錦織に「夢のラケット」構想浮上 250キロサーブ実現なるか

2016年11月26日 11時00分

保育園児を指導した錦織

 男子テニスの世界ランキング5位・錦織圭(26=日清食品)に“夢のラケット”構想が浮上している。

 

 錦織は24日、来季使用する新ラケットの発表会に出席。ウイルソンの「BURN95 CV」は最新鋭の機能が凝縮されたものになった。担当の道場滋氏(43)によれば今回のラケットは「疲れないラケット」。オフロード用の自転車などに使われる「カウンターヴェイル」と呼ばれる素材を取り入れ衝撃を軽減し、従来品より上腕の筋肉にかかる負担を14・5%減らすことに成功した。錦織も「ラケットは衝撃がかかるもの。それが激減された」と満面の笑みだ。

 

 実はこれ、2年前に錦織から相談を受けた道場氏が1年前、本紙に完成を予告していたもの。試合が長引けばスタミナ勝負になり、錦織には分が悪い。そんな不利をカバーすることが狙いだった。

 

 さらには次に開発を目指す驚きのラケットがある。

 

「錦織選手といろいろ話しているんですけど『250キロが出るラケットが欲しい』と言っているんです。
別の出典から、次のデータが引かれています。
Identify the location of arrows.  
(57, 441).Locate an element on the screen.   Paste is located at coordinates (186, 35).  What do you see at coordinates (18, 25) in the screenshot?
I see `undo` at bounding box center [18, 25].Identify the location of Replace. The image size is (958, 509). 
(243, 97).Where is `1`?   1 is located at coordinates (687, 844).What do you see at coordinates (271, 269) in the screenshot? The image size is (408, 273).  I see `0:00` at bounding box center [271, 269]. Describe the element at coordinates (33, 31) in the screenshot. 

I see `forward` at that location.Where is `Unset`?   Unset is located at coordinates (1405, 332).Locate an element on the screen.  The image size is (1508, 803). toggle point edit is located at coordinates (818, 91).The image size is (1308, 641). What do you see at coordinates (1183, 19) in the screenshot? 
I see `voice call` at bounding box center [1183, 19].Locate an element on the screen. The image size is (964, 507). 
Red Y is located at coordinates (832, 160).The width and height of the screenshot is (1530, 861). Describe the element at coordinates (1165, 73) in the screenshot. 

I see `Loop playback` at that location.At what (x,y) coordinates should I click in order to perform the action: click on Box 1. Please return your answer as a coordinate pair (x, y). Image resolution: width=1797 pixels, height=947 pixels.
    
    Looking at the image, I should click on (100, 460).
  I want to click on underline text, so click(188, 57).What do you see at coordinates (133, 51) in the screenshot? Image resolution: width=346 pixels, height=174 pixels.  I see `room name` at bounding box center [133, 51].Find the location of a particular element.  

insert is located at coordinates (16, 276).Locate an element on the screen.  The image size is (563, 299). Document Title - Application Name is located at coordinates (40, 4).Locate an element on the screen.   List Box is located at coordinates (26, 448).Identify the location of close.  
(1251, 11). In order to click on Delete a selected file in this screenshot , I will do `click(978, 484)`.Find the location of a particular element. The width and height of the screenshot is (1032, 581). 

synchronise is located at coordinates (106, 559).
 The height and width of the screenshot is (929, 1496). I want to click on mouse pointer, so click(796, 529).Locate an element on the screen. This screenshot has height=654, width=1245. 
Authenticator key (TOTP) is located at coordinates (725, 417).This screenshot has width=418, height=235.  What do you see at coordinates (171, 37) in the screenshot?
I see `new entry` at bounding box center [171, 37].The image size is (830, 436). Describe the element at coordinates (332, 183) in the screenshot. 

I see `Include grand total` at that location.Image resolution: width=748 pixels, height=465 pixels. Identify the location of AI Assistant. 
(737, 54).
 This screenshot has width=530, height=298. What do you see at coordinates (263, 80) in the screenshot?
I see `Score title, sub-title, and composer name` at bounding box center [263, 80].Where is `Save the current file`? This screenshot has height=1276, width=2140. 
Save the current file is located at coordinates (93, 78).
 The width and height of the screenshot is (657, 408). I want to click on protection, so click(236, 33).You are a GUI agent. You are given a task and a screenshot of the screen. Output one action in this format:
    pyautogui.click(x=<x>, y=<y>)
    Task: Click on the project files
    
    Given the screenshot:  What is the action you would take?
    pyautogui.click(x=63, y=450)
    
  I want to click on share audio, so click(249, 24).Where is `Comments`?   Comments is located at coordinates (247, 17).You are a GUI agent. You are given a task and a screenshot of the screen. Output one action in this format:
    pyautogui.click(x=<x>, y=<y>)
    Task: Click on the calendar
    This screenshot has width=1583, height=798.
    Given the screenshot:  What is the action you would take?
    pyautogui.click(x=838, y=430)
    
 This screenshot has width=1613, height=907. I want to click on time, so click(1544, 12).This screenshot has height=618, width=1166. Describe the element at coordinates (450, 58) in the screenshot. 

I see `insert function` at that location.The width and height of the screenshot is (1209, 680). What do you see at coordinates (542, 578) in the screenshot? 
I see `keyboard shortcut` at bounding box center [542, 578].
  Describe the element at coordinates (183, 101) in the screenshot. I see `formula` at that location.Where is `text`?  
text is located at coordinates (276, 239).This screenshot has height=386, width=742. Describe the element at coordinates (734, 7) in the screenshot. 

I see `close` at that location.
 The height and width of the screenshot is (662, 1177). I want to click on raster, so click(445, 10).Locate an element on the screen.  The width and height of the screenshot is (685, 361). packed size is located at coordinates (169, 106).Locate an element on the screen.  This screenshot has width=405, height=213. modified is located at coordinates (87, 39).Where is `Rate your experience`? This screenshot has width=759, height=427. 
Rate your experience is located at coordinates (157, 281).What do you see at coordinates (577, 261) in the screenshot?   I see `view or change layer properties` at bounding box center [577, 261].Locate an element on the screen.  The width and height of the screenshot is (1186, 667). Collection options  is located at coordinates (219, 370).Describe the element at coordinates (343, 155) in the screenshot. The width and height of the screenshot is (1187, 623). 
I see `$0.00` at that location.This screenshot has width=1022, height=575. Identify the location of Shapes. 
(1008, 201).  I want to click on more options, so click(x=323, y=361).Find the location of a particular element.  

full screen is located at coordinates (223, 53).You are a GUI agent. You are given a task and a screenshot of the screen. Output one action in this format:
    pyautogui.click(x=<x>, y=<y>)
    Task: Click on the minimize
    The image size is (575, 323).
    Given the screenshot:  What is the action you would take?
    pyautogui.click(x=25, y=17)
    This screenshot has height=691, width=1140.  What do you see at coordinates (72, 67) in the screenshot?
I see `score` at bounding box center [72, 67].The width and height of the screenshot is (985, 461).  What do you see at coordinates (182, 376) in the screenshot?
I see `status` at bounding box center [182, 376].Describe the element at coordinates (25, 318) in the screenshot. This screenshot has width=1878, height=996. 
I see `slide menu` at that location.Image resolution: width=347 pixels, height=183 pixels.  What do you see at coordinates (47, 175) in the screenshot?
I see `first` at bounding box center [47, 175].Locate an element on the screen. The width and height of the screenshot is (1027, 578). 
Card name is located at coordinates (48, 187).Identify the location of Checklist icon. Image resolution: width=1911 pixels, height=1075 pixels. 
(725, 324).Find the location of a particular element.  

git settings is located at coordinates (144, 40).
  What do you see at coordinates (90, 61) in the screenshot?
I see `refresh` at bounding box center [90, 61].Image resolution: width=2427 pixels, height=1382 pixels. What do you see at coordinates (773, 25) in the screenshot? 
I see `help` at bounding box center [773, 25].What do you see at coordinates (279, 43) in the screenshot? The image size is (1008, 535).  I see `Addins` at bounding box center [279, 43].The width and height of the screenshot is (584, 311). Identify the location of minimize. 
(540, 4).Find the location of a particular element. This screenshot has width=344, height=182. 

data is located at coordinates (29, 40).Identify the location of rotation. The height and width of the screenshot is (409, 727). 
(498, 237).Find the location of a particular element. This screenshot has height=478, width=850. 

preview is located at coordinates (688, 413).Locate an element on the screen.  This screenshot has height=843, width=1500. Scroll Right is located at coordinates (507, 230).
夢のようなラケットですけど、一つひとつ現実にしていくのが我々の役目ですから」(道場氏)

 

 250キロとはさすがに難しそうだが、サーブのスピードは言わずと知れた錦織の弱点。世界ランク上位では210~220キロを記録する選手が多い中で、最速でも200キロと大きく水をあけられている。200キロサーブも本人の努力とウイルソンが開発した既存のラケットで実現した経緯があるが、さらに改良しようというわけだ。

 

 来季へ向け「今年以上に活躍したい。もっと大きな大会で勝っていかないといけない」と初のマスターズ制覇、グランドスラム優勝を見据えた錦織も、“夢のラケット”の開発を固唾をのんで見守ることになる。